> Document:
------------

A week has passed since the election, and I still have not fully formed any thought that the world really needs to hear on the subject. I have proven once again that my vote counts. No matter what the issue, no matter which party you’re in, my support has the power to make you lose. Sic me on your enemies, if you can live with yourself.
This serves as a caveat about anything you may read here: if my voting record is anything to go by, my beliefs are in direct oblivious opposition to whatever community I may inhabit. So many grains of salt, it’s no wonder I raise everyone’s blood pressure.
I was thinking about presidential second terms during my election hangover, and it occurred to me that we might really be in for something special in the next four years. As I began to think back, I realized that the presidents’ second terms in the 20th century were some s***ty things indeed. clinton, we all remember, was impeached for being exactly the bag of dirt we knowingly elected twice. Reagan briefly torpedoed his legacy by trading arms for hostages, illegally funding Cobra Commander with the profits, and letting his wife’s astrologer schedule summits with the Decepticons. As I recall. Nixon? Shot a man in Reno just to watch him die. Ike lived with the widespread rumor that our enemies had more missiles than we did; attempting to confirm this rumor, he inadvertently upgraded it to “our enemies have more missiles than we do, and also one of our U2 spyplanes, along with perhaps not the best pilot.” Even Wilson had to watch his League of Nations crumble on his head as he packed his bags. Given a twofer, presidents tend to get a little big for their britches and end up smacked down for it.

------------

> Stated problem 1: In the post about presidential second terms, how much time has passed since the election?
> Stated problem 2: Copy out the stretch of the post about presidential second terms from "A week has passed" through "everyone’s blood pressure.".

------------

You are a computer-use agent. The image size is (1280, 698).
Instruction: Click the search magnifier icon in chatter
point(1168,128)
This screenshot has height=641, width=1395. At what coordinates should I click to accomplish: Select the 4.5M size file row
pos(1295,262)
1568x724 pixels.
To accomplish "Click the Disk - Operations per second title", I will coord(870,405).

------------

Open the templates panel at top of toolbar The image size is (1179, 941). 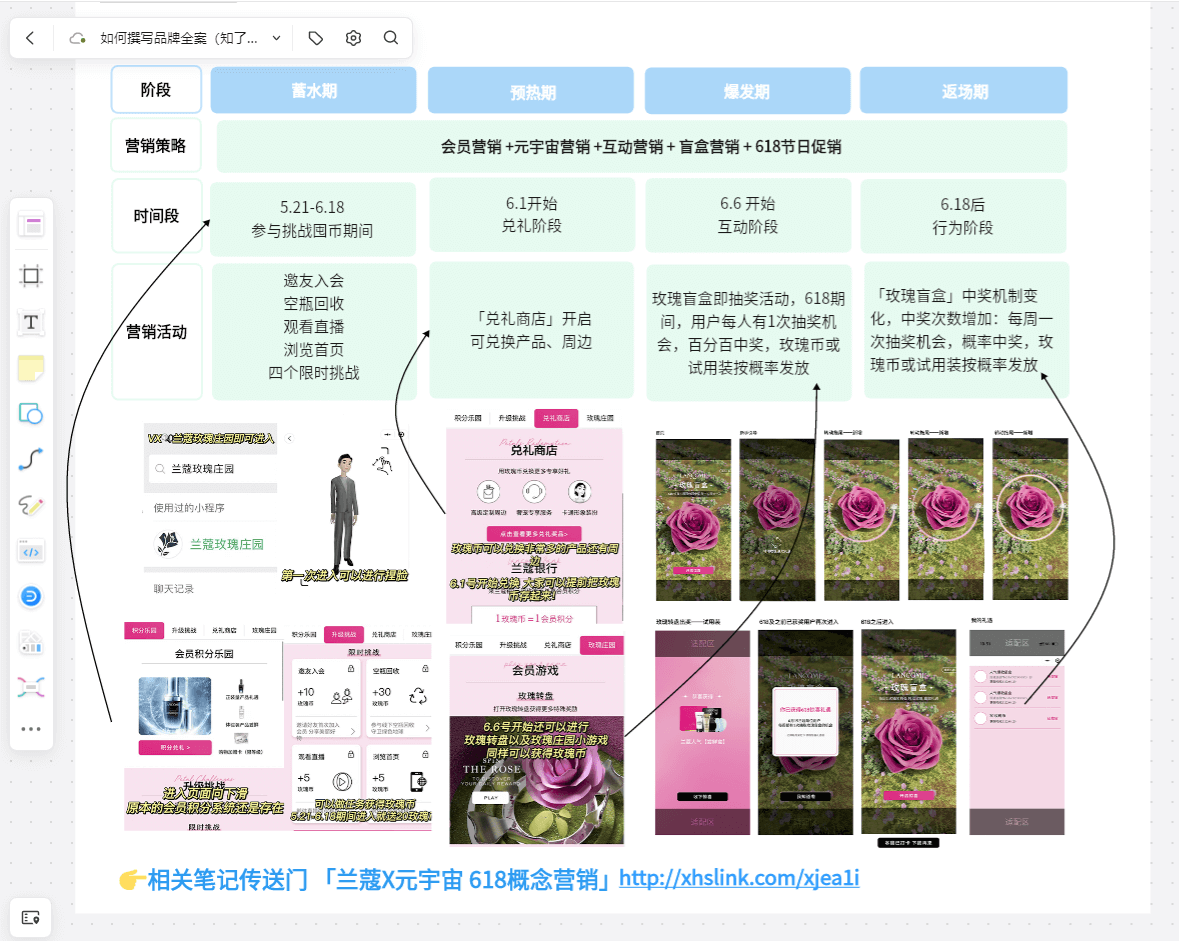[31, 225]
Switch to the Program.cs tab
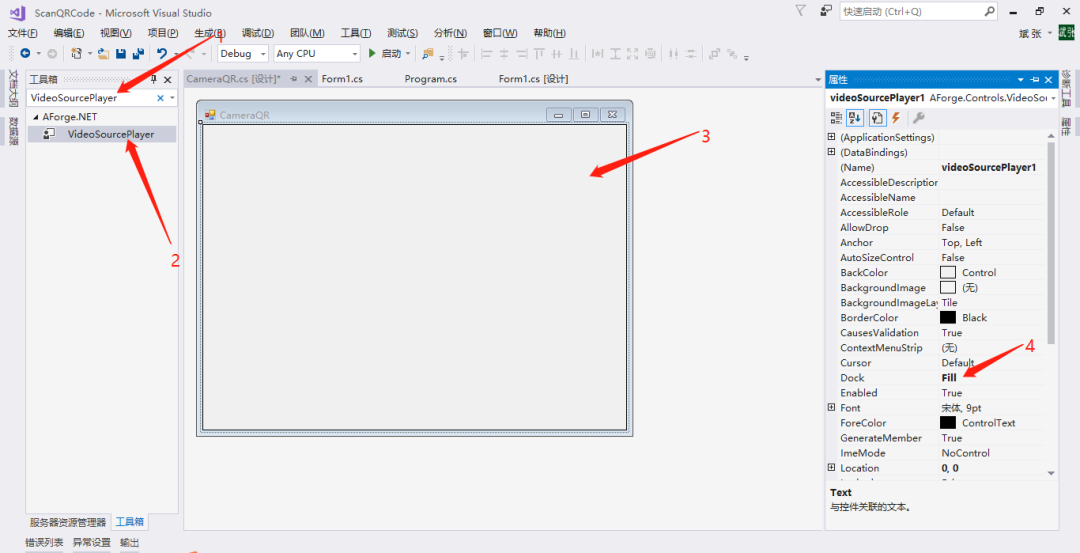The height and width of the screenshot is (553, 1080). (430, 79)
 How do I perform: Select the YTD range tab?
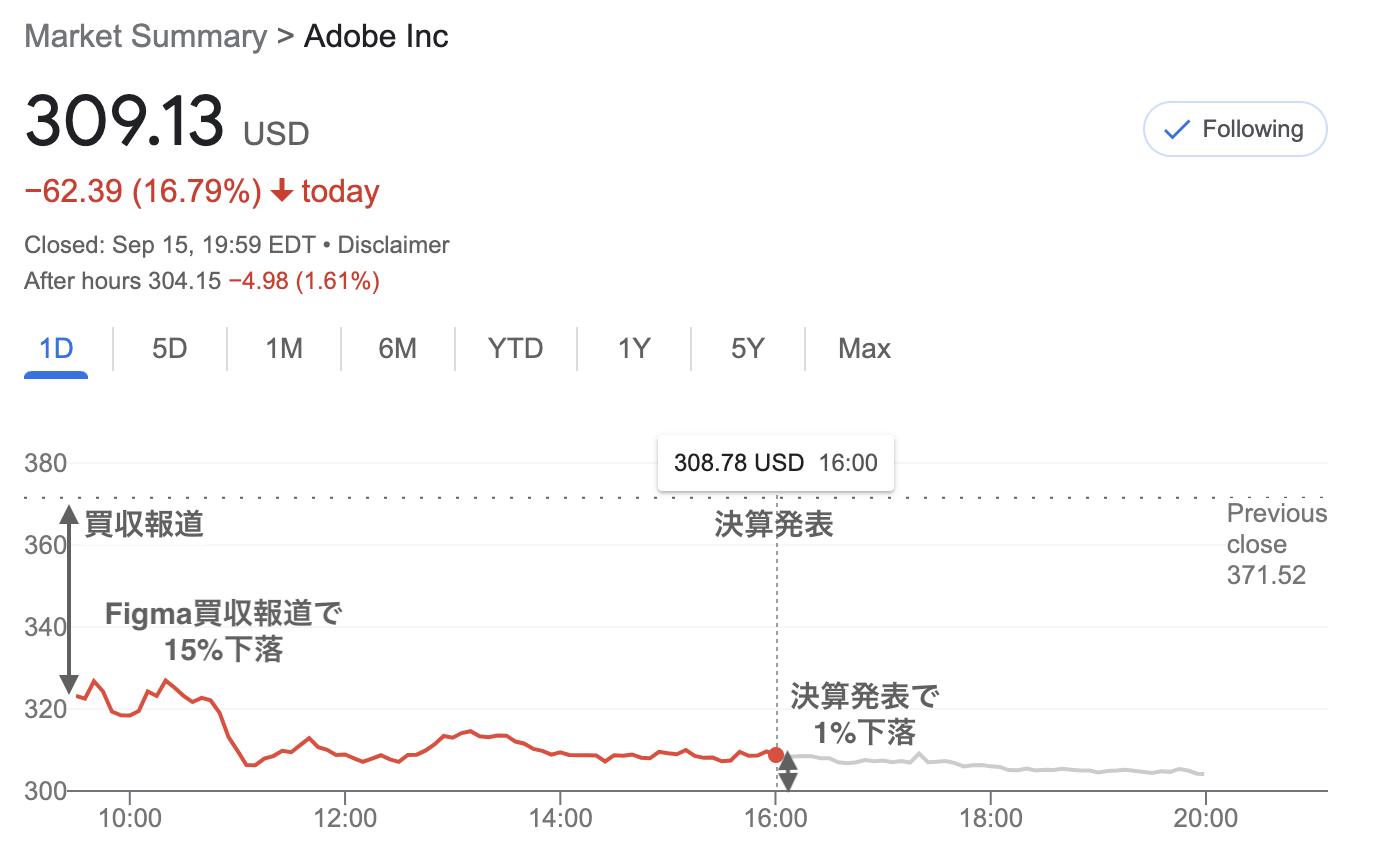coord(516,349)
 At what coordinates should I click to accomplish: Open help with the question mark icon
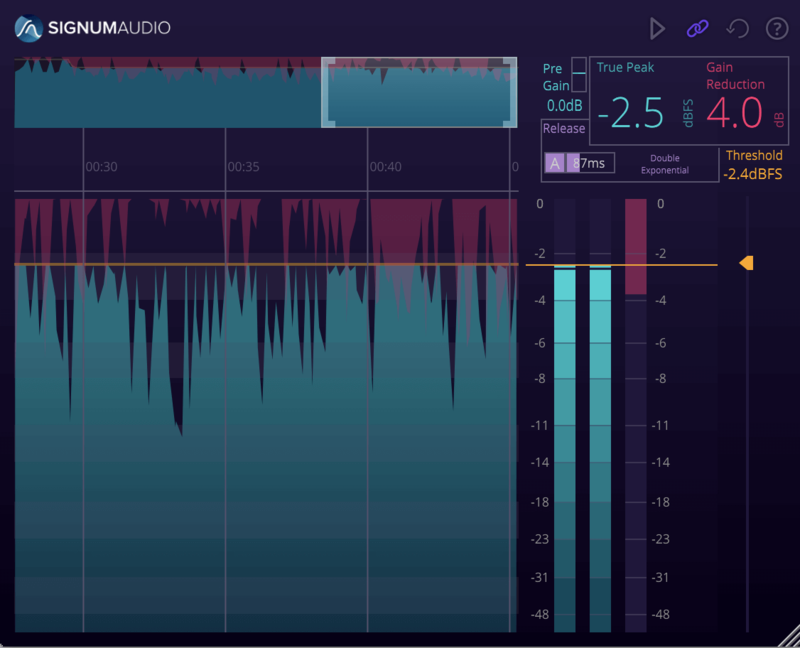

------------

> Written response 1: A week.

> Written response 2:
A week has passed since the election, and I still have not fully formed any thought that the world really needs to hear on the subject. I have proven once again that my vote counts. No matter what the issue, no matter which party you’re in, my support has the power to make you lose. Sic me on your enemies, if you can live with yourself.
This serves as a caveat about anything you may read here: if my voting record is anything to go by, my beliefs are in direct oblivious opposition to whatever community I may inhabit. So many grains of salt, it’s no wonder I raise everyone’s blood pressure.